* _WHAT NEEDS TO BE DONE_
Within the records that follow, restate exactly the lines from the line with "Screen dimensions: 1410x527" down to the line with "Task: Switch to Date view tab", including both. Omit the pictures.

Stored data entries
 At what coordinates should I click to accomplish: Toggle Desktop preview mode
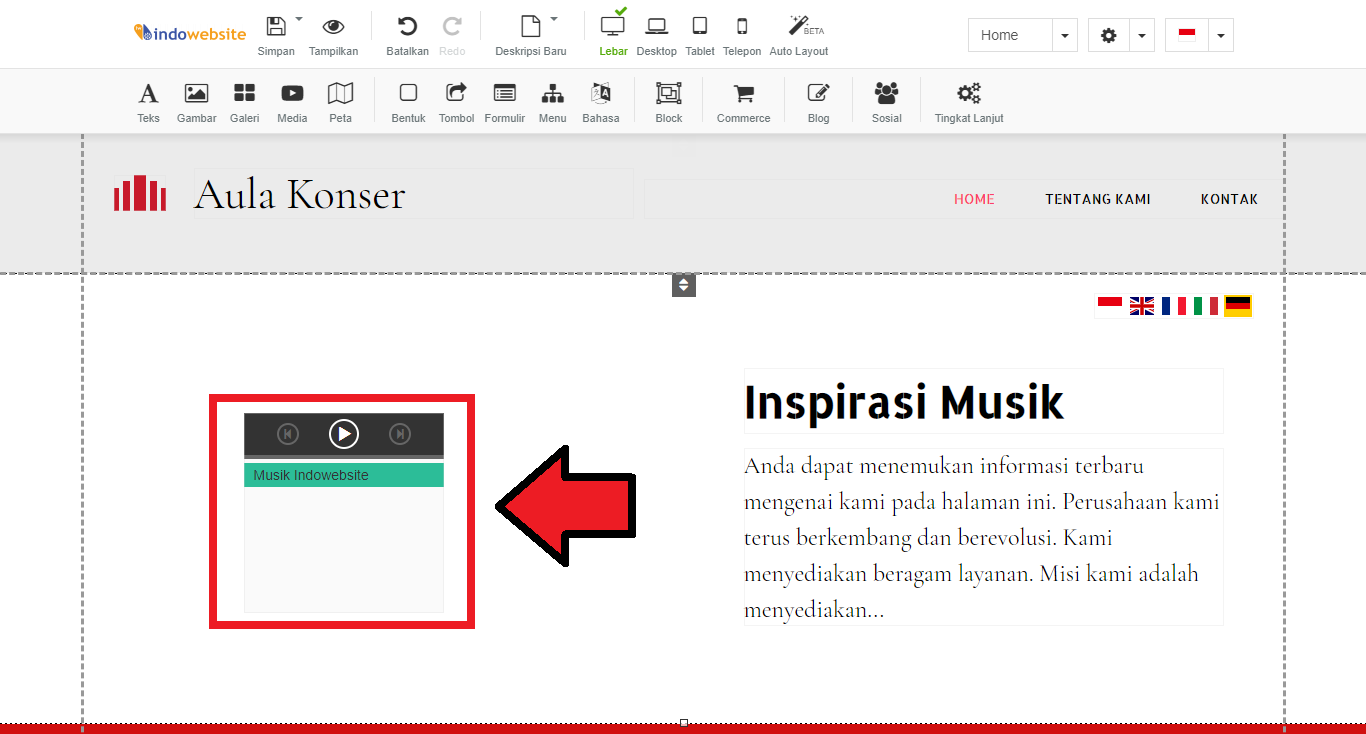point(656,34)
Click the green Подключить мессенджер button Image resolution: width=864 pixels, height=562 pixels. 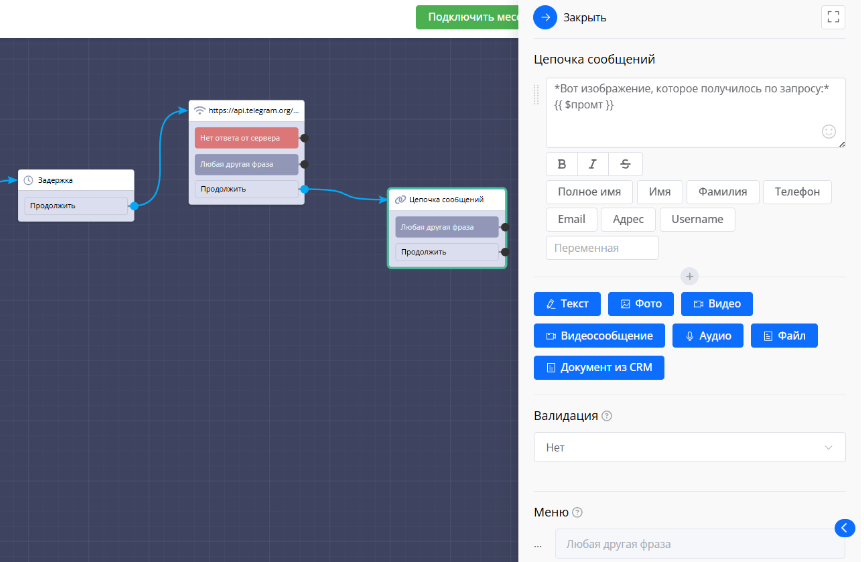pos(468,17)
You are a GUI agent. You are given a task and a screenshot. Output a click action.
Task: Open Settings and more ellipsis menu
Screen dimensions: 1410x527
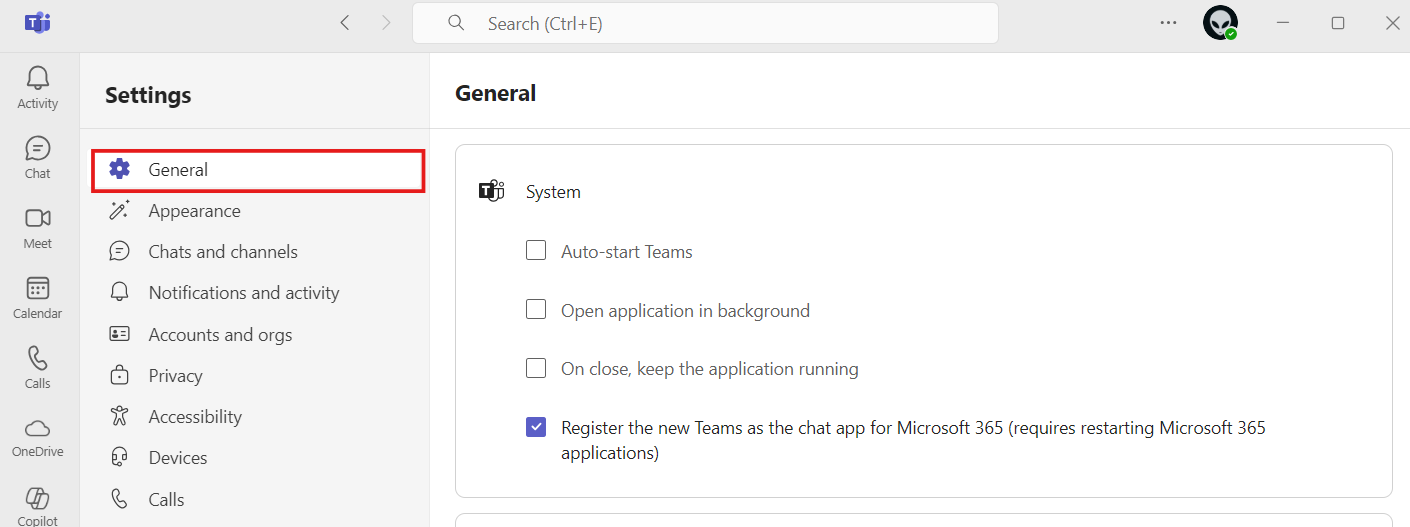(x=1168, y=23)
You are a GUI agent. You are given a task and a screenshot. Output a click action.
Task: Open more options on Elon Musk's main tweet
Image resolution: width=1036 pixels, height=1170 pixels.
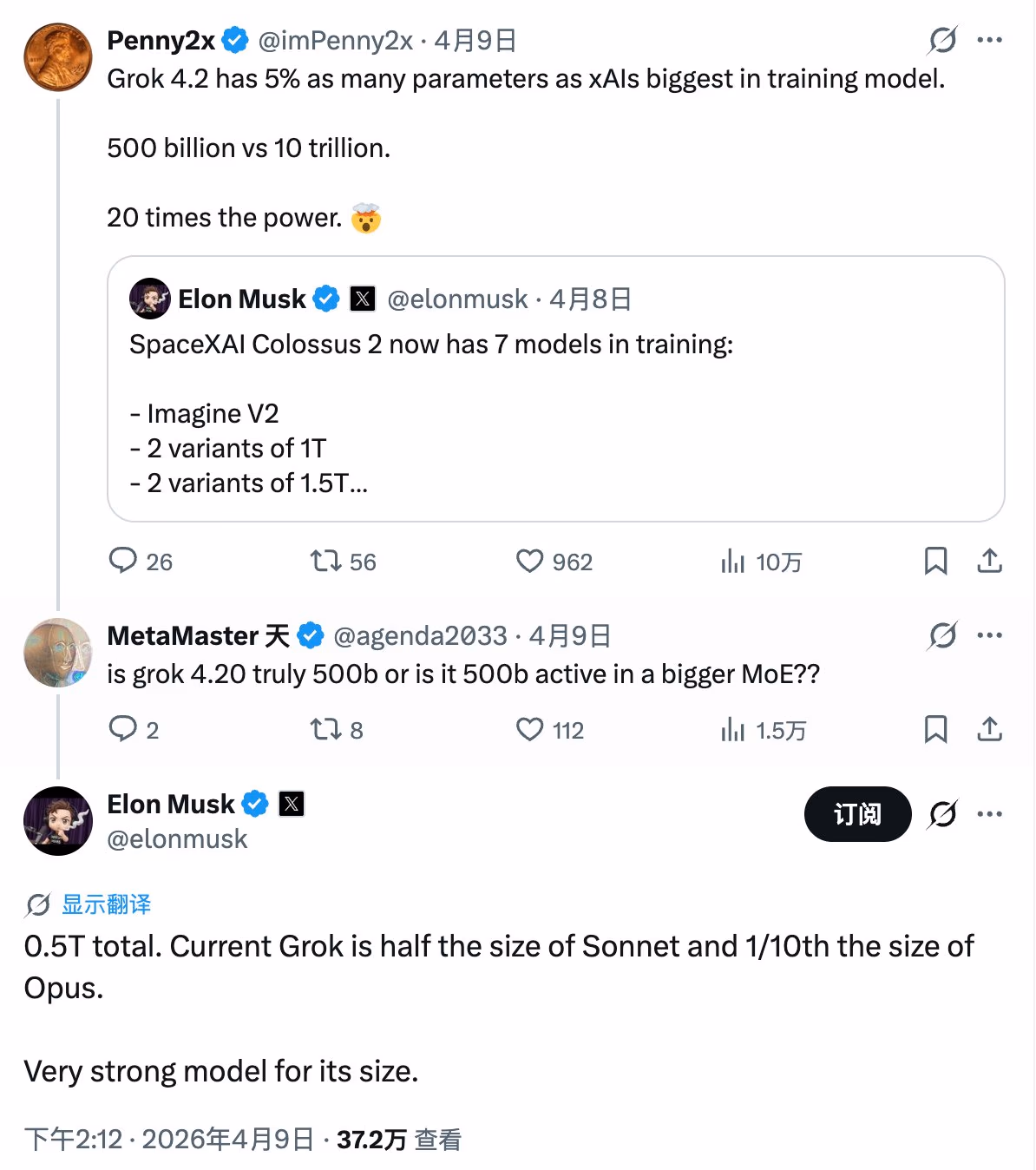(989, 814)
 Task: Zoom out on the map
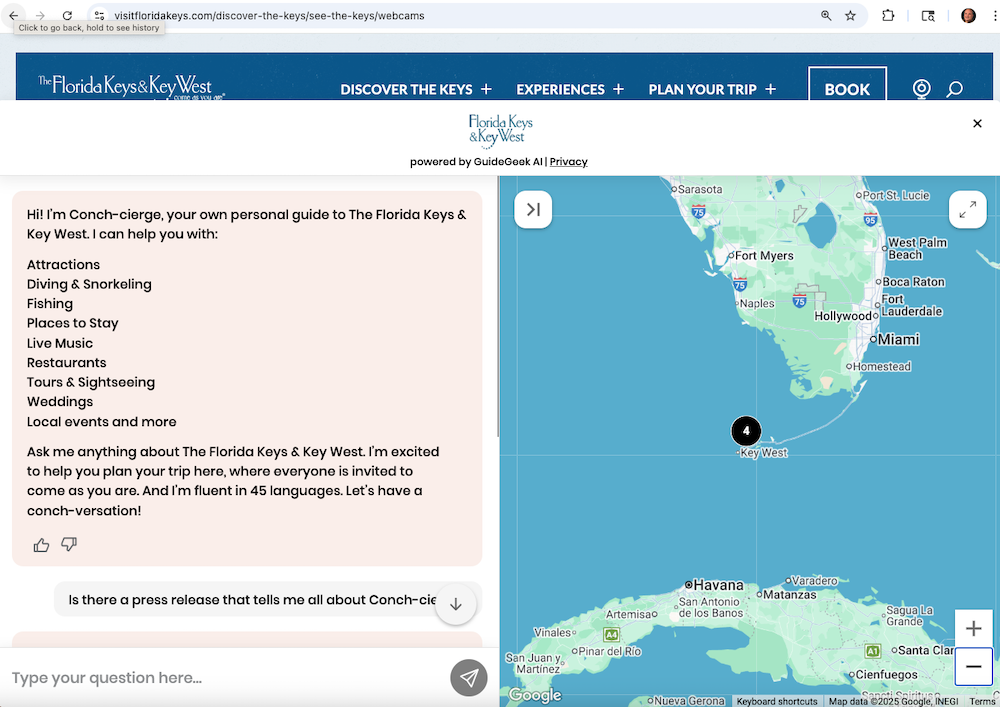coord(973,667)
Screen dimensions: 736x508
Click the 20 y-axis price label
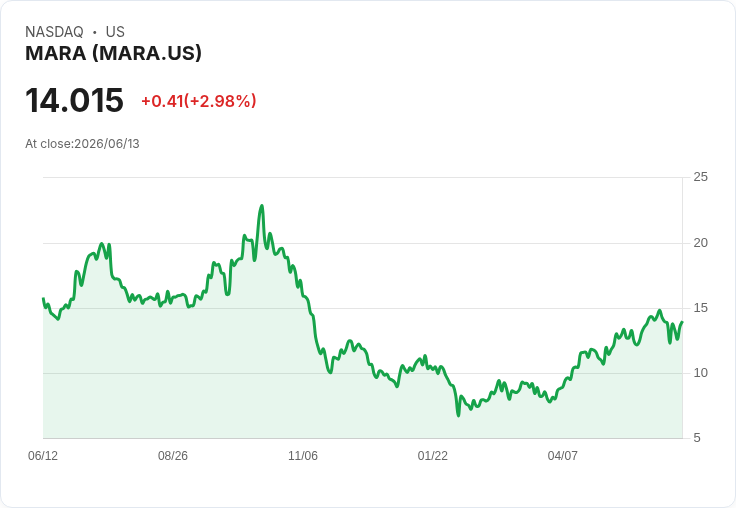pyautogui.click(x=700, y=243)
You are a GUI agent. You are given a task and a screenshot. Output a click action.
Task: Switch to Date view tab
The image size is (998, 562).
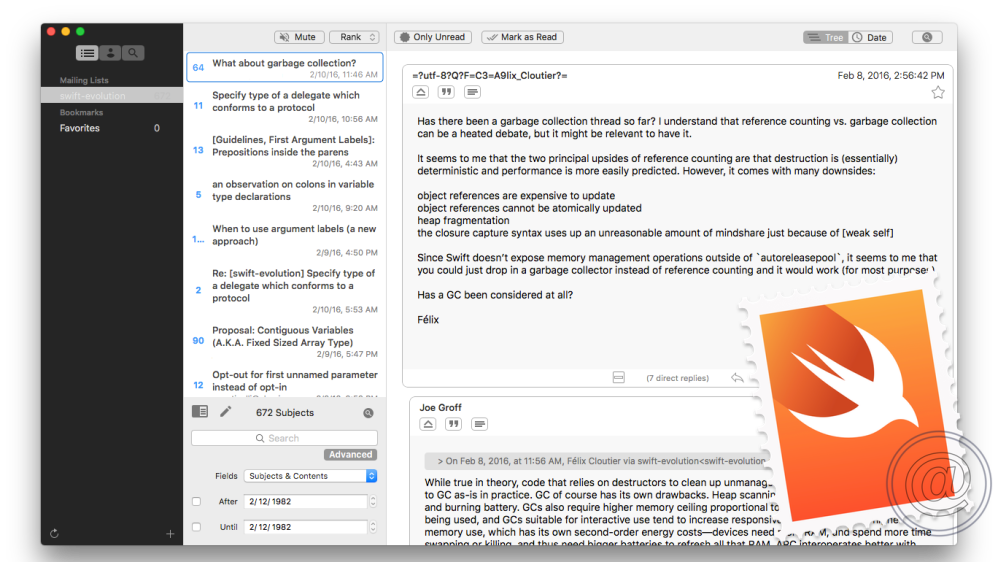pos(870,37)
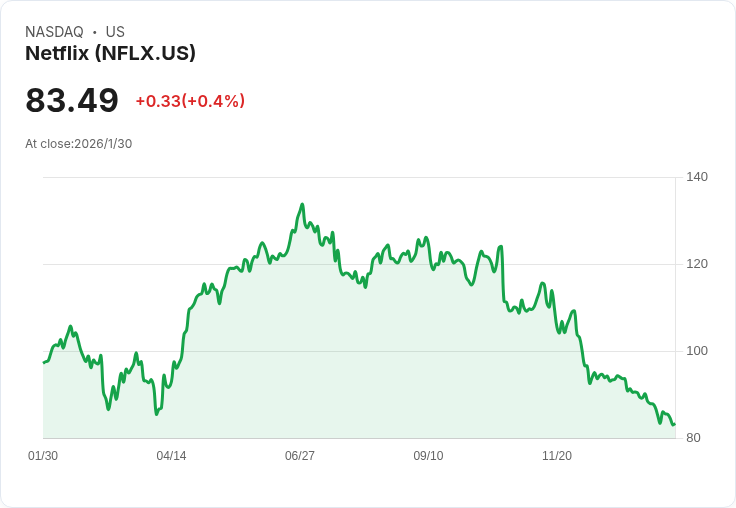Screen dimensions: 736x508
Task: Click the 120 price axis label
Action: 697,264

* _WRITTEN RESPONSE_
Screen dimensions: 1410x527
(x=1168, y=23)
You are a GUI agent. You are given a task and a screenshot. Output a click action.
Task: Open more options on Elon Musk's main tweet
Image resolution: width=1036 pixels, height=1170 pixels.
(989, 814)
 Task: Zoom out on the map
coord(973,667)
Screen dimensions: 736x508
Click the 20 y-axis price label
pyautogui.click(x=700, y=243)
You are a GUI agent. You are given a task and a screenshot. Output a click action.
Task: Switch to Date view tab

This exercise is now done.